- SUPPLIED MATERIAL
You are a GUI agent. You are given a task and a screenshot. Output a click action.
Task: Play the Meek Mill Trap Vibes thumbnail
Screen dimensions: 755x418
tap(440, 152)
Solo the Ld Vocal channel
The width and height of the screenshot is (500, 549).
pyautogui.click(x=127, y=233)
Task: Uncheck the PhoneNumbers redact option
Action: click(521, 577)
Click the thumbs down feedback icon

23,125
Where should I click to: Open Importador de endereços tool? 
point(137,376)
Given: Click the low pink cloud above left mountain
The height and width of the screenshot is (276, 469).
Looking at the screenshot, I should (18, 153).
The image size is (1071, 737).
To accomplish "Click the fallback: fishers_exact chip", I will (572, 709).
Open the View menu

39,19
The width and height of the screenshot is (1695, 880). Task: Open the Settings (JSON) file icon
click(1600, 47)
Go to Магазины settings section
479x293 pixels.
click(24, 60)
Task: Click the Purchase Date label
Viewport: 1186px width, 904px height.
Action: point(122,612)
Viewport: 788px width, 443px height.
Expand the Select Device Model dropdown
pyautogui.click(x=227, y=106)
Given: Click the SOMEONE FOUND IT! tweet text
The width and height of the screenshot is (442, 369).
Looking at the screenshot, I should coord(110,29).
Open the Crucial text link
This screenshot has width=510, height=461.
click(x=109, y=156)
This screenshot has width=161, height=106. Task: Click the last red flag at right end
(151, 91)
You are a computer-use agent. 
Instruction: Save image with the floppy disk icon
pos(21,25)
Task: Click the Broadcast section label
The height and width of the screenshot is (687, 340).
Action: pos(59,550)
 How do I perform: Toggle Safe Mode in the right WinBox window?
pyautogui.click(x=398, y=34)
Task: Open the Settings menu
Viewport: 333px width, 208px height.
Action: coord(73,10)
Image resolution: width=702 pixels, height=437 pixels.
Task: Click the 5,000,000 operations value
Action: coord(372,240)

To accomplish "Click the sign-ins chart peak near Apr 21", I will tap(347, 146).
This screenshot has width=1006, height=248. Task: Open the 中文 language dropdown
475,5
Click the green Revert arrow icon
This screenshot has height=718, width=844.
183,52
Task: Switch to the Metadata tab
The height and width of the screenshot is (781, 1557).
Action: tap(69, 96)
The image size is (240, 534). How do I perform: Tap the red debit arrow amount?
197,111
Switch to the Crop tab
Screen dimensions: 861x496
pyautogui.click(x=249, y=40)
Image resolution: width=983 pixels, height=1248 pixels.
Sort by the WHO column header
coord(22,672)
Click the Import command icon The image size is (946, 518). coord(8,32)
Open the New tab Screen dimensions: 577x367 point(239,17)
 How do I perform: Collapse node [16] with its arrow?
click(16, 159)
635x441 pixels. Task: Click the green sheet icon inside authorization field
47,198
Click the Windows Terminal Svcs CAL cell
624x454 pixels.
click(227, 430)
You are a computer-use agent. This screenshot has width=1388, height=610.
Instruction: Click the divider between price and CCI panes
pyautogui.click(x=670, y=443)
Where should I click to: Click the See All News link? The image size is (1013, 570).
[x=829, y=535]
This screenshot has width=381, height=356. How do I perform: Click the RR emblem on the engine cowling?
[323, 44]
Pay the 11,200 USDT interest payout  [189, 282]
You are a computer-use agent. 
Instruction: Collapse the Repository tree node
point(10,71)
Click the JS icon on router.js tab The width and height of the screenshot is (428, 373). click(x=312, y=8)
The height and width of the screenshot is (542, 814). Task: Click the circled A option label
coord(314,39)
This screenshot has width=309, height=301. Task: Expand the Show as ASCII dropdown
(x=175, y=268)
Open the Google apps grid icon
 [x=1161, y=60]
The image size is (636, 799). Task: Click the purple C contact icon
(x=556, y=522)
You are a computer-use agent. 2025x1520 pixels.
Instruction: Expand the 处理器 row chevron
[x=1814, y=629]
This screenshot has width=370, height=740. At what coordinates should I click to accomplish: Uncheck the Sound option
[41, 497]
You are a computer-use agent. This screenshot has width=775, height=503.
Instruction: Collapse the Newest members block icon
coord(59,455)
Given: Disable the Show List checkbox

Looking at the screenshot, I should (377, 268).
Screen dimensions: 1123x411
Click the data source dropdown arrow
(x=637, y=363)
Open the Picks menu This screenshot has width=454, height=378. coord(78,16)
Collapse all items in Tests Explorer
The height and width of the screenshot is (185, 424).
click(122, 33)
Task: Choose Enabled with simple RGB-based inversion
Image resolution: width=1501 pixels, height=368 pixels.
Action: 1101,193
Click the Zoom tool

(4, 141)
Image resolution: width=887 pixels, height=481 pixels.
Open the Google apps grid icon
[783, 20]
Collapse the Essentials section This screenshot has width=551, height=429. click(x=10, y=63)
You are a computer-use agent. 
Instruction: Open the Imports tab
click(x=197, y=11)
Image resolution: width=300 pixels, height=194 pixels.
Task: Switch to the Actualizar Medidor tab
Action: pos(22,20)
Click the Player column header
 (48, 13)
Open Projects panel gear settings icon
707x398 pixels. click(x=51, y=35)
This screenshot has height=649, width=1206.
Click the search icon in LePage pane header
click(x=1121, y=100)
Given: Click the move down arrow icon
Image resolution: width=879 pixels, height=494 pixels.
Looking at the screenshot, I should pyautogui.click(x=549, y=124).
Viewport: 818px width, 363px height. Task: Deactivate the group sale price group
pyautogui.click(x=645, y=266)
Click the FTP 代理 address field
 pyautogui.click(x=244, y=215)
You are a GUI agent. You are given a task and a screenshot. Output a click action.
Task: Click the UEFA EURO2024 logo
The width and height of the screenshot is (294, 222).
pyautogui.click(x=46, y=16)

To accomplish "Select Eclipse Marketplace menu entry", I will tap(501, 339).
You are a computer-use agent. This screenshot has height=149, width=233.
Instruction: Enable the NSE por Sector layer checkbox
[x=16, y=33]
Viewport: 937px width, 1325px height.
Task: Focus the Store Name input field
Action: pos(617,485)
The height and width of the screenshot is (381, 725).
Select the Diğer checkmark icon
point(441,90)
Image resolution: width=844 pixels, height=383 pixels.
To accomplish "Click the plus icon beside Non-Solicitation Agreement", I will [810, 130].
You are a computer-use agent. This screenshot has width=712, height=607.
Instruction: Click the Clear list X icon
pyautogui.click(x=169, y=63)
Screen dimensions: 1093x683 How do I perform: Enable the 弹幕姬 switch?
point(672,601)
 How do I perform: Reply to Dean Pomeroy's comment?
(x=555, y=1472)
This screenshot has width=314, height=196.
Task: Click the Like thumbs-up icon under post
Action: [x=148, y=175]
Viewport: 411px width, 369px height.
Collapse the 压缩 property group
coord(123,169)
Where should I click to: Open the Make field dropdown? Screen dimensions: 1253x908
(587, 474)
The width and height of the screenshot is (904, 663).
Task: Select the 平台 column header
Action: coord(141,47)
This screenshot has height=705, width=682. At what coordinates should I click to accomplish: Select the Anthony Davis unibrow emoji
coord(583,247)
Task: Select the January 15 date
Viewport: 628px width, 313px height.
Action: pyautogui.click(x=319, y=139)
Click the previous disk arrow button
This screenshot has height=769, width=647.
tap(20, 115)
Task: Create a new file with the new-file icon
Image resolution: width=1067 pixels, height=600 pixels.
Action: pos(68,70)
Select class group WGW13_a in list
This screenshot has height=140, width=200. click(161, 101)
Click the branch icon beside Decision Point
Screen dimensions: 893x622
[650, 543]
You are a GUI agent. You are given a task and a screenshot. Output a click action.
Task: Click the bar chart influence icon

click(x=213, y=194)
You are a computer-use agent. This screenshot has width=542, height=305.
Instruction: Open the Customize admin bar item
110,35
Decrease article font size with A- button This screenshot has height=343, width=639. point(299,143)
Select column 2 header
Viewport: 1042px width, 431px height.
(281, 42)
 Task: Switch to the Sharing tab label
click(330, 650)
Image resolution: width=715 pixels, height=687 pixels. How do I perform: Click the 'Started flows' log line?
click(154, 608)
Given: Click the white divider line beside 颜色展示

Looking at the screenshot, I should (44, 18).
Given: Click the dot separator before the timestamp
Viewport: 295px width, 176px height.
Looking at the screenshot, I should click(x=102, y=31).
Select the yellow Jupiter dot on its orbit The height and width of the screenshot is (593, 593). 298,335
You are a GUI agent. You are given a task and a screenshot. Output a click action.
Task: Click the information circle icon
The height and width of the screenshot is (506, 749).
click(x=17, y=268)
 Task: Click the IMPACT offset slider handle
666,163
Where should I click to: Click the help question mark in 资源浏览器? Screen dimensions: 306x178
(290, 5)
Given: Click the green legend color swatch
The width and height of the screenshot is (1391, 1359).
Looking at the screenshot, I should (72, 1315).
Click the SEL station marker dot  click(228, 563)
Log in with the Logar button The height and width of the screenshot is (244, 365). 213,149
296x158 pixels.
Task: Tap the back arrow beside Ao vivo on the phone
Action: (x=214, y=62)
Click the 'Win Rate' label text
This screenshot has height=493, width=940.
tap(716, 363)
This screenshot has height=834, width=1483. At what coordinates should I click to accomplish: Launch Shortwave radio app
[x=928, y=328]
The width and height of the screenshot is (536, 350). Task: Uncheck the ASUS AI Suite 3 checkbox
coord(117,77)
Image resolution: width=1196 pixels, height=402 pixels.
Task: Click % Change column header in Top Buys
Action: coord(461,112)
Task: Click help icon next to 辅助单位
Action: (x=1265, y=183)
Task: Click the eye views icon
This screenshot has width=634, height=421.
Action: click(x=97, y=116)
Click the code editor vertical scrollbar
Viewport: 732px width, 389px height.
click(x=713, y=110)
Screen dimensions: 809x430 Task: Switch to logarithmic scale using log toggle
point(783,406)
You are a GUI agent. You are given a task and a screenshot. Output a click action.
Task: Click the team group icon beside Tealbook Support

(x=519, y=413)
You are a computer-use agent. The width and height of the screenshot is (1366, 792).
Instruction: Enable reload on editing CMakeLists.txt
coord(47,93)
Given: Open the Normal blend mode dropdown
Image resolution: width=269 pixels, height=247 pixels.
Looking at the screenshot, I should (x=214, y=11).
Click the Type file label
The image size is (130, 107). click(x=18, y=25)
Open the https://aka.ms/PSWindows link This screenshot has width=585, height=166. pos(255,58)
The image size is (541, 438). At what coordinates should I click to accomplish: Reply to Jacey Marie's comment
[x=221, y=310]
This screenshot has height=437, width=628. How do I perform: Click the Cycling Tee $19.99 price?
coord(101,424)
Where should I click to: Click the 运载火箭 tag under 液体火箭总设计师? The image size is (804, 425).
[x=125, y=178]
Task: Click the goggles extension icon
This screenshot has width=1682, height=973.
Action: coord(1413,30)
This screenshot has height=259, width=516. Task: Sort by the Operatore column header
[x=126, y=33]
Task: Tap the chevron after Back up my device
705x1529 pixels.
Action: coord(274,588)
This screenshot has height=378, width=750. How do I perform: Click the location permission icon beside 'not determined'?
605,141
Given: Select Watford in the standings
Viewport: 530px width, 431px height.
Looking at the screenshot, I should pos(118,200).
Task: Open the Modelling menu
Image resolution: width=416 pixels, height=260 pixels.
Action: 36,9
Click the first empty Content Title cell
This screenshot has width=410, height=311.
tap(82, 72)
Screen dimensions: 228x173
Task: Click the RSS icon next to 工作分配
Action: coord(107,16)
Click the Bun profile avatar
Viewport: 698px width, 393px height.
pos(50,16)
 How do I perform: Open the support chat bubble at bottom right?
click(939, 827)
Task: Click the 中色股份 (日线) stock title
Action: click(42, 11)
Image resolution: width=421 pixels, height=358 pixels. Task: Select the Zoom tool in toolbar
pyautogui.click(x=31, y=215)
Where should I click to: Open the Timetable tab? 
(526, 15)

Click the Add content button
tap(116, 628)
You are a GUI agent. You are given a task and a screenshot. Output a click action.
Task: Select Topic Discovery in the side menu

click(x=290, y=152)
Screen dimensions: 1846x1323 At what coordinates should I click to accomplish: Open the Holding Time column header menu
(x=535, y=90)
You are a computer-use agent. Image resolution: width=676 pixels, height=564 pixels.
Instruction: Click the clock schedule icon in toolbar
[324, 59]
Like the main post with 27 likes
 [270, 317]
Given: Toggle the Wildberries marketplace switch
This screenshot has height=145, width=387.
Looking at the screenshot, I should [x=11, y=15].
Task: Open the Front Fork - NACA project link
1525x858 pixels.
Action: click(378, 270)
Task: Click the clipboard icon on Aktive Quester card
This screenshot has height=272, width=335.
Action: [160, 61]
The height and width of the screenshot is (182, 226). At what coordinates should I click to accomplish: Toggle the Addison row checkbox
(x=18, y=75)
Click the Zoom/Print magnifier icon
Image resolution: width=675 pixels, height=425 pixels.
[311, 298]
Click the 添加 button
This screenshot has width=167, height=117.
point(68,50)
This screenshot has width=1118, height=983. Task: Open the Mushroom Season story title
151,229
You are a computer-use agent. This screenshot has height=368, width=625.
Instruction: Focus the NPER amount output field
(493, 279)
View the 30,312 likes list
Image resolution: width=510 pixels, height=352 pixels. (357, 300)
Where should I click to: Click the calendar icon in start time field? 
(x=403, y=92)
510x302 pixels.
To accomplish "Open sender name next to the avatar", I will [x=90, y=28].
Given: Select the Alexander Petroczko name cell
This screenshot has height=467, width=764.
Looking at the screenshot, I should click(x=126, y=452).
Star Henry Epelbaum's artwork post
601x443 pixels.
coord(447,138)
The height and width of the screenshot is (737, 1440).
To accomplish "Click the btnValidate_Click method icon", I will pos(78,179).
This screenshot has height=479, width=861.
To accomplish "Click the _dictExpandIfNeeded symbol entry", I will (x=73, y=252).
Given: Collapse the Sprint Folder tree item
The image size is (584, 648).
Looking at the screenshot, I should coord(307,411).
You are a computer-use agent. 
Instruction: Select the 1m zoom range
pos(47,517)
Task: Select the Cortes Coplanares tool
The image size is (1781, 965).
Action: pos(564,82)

- WORK REQUIRED
Convert the lines from the one containing "Task: Click the Purchase Date label" through the one containing "Action: tap(69, 96)" into a Markdown table with a Row column numbering each line and a Line column holding it, leaving out blank lines.

- FINISHED TASK
| Row | Line |
|---|---|
| 1 | Task: Click the Purchase Date label |
| 2 | Viewport: 1186px width, 904px height. |
| 3 | Action: point(122,612) |
| 4 | Viewport: 788px width, 443px height. |
| 5 | Expand the Select Device Model dropdown |
| 6 | pyautogui.click(x=227, y=106) |
| 7 | Given: Click the SOMEONE FOUND IT! tweet text |
| 8 | The width and height of the screenshot is (442, 369). |
| 9 | Looking at the screenshot, I should coord(110,29). |
| 10 | Open the Crucial text link |
| 11 | This screenshot has width=510, height=461. |
| 12 | click(x=109, y=156) |
| 13 | This screenshot has width=161, height=106. Task: Click the last red flag at right end |
| 14 | (151, 91) |
| 15 | You are a computer-use agent.  |
| 16 | Instruction: Save image with the floppy disk icon |
| 17 | pos(21,25) |
| 18 | Task: Click the Broadcast section label |
| 19 | The height and width of the screenshot is (687, 340). |
| 20 | Action: pos(59,550) |
| 21 |  How do I perform: Toggle Safe Mode in the right WinBox window? |
| 22 | pyautogui.click(x=398, y=34) |
| 23 | Task: Open the Settings menu |
| 24 | Viewport: 333px width, 208px height. |
| 25 | Action: coord(73,10) |
| 26 | Image resolution: width=702 pixels, height=437 pixels. |
| 27 | Task: Click the 5,000,000 operations value |
| 28 | Action: coord(372,240) |
| 29 | To accomplish "Click the sign-ins chart peak near Apr 21", I will tap(347, 146). |
| 30 | This screenshot has width=1006, height=248. Task: Open the 中文 language dropdown |
| 31 | 475,5 |
| 32 | Click the green Revert arrow icon |
| 33 | This screenshot has height=718, width=844. |
| 34 | 183,52 |
| 35 | Task: Switch to the Metadata tab |
| 36 | The height and width of the screenshot is (781, 1557). |
| 37 | Action: tap(69, 96) |